Love of Travel - Continued

To graduate I needed the funds to pay for tuition. I needed a job that paid well in a short period of time. Options in Tulsa were limited, but need intersected with luck and I found myself working at a beach club on Long Island in New York. I would spend the summer of my 21st and 22nd birthdays in New York. It was there that I truly learned to live on my own and experience life. My love of New York runs strong and in my blood. My mom was born in the Bronx, as were her parents. For me it was a little like going home.

It wasn't my first time there, the Spring of '91 would be my first visit via the Mock United Nations International conference. Not only would I see New York City for the very first time, I would stay right next to Grand Central Station and actually visit and work inside the UN for several days. One of those truly unforgettable moments in your life, walking through the doors of the UN just like I were an employee, bypassing the tourists and sitting in one of the delegates chairs in the main chamber. 

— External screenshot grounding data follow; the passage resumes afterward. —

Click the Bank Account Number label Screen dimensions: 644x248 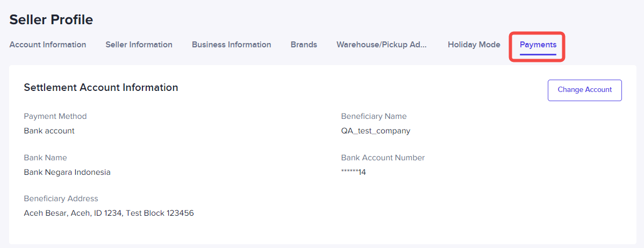[x=383, y=158]
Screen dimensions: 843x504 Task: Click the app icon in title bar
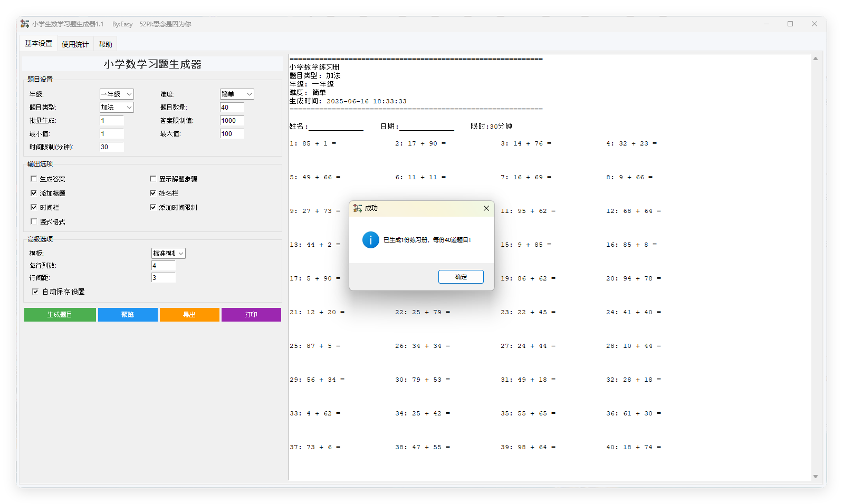[25, 24]
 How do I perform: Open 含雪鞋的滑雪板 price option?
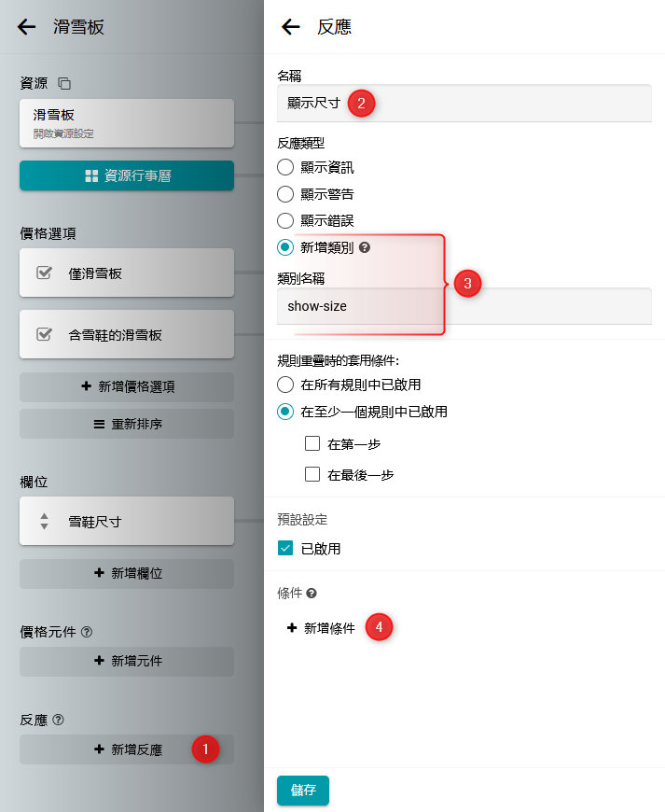point(126,334)
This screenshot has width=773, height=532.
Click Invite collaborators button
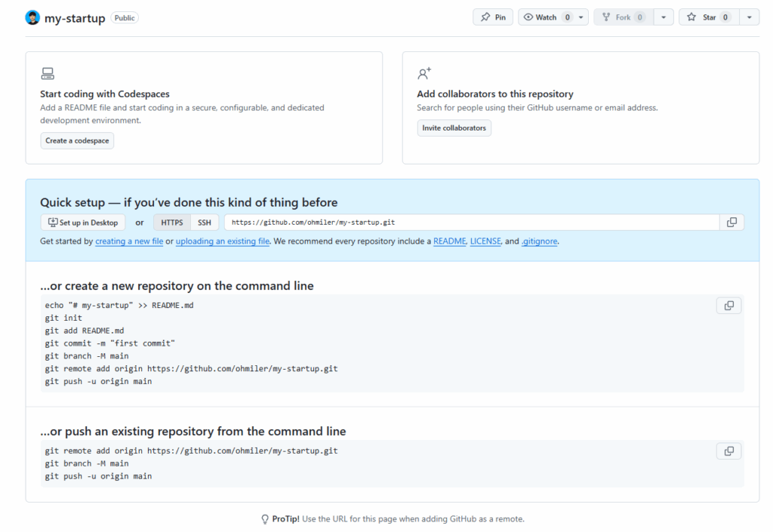coord(454,128)
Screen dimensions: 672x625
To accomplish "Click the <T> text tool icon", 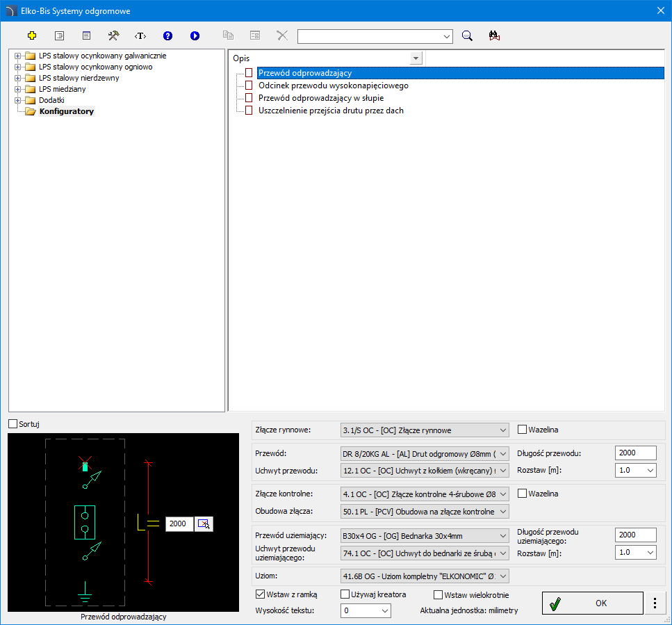I will pos(140,35).
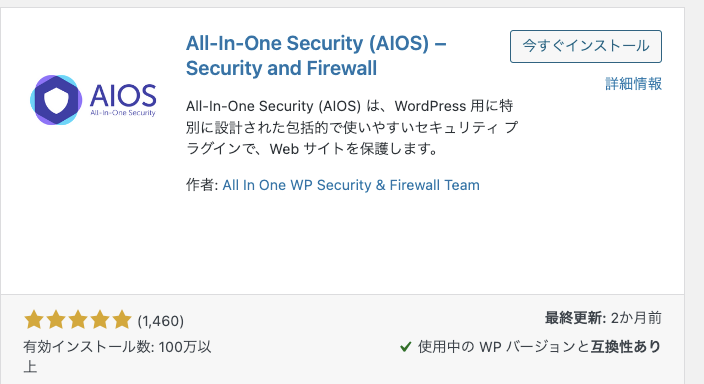Click the first rating star
This screenshot has width=704, height=384.
click(34, 320)
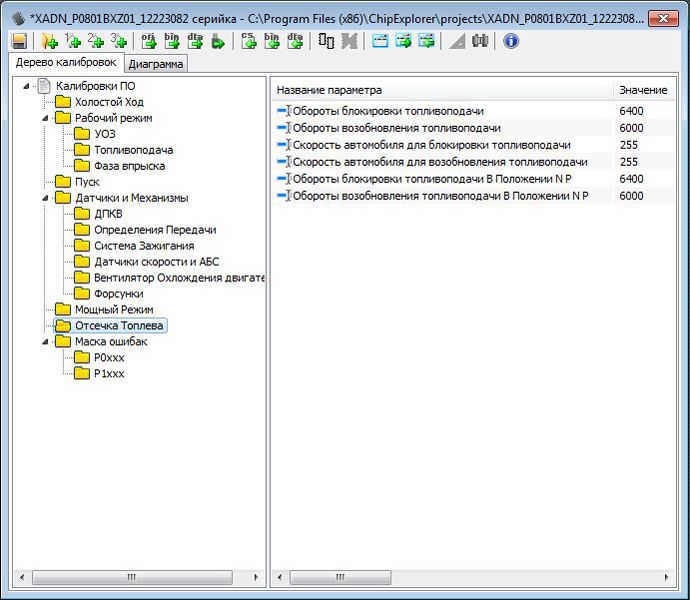690x600 pixels.
Task: Collapse the Рабочий режим tree node
Action: (x=46, y=118)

As graduation in 1994 approached I was faced with a dilemma. The economy was stagnate and jobs for graduates were few and far between. My choices really were continue my education in graduate school or get a job. Then I heard of a program in Japan to teach English to students (JET). It sounded exciting and tied into my degree in Political Science with emphasis on Asia. I applied, but with 4,000 other applicants positions were scarce. Providence again stepped into my life and the opportunity to spend a year in South Korea teaching English presented itself. I applied and this time was accepted. It wasn't government sponsored like JET, but it was a chance to live and learn in Asia. My studies of Korea were limited to Japan's imperialist days and the Korean war; so the opportunity to learn more and live there was too good to pass-up. Thus would begin a 4 year adventure in Seoul. There I would live, learn, work, explore and experience all that life has to offer but extenuated by the "stranger in the strange land complex."

While there I would teach English for all four years, but I would also help write an instructional english text book for Samsung, work with executives at several large Korean companies on learning English and even help run a small independent ex-patriote monthly magazine. All-in-all from May of 1994 to May of 1998 were some of the most exciting days of my life and ones I would never trade and never forget. They made me as much as the man I am today, as did all the years that preceded them. It also prepared me for the years that would follow upon my return to the United States.

Return to America - Start of My Career

In 1998 I returned home to the USA, but not to Oklahoma. I had wanted to move to New York; but knew that without the funds and the security of a job risk of failure was too high. My Aunt and Uncle, same I visited in Minnesota, had moved to DFW while I was still attending the University of Tulsa. They had built a good life in Dallas and asked if I would want to come stay with them for a time while I got both my feet back on the ground. It was another opportunity that I couldn't pass up and in May of 1998 I was a resident of Frisco, Texas. A resident that needed work. I was 28 with only the experience of Korea and college, and two summers at a beach club. Finding work turned out to be a challenge, even in an ever expanding economy.